• **WHAT TO DO**:
The answer must be an exact reproduction of the lines from the start of the records below through the line containing "[button] (45, 1048)", and nothing more.

• **RECORDS TO USE**:
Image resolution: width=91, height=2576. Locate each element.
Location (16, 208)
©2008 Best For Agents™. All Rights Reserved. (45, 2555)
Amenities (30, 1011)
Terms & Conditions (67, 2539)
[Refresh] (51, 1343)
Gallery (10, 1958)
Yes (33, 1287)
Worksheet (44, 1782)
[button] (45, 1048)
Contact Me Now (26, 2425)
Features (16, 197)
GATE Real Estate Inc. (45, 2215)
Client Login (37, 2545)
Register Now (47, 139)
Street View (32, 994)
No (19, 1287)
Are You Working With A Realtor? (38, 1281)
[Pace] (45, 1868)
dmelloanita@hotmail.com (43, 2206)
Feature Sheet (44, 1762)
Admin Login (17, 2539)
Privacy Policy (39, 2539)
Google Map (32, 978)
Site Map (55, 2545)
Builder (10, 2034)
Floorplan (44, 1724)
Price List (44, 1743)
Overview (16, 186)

• **SOLVED EXERCISE**:
Image resolution: width=91, height=2576. Locate each element.
Location (16, 208)
©2008 Best For Agents™. All Rights Reserved. (45, 2555)
Amenities (30, 1011)
Terms & Conditions (67, 2539)
[Refresh] (51, 1343)
Gallery (10, 1958)
Yes (33, 1287)
Worksheet (44, 1782)
[button] (45, 1048)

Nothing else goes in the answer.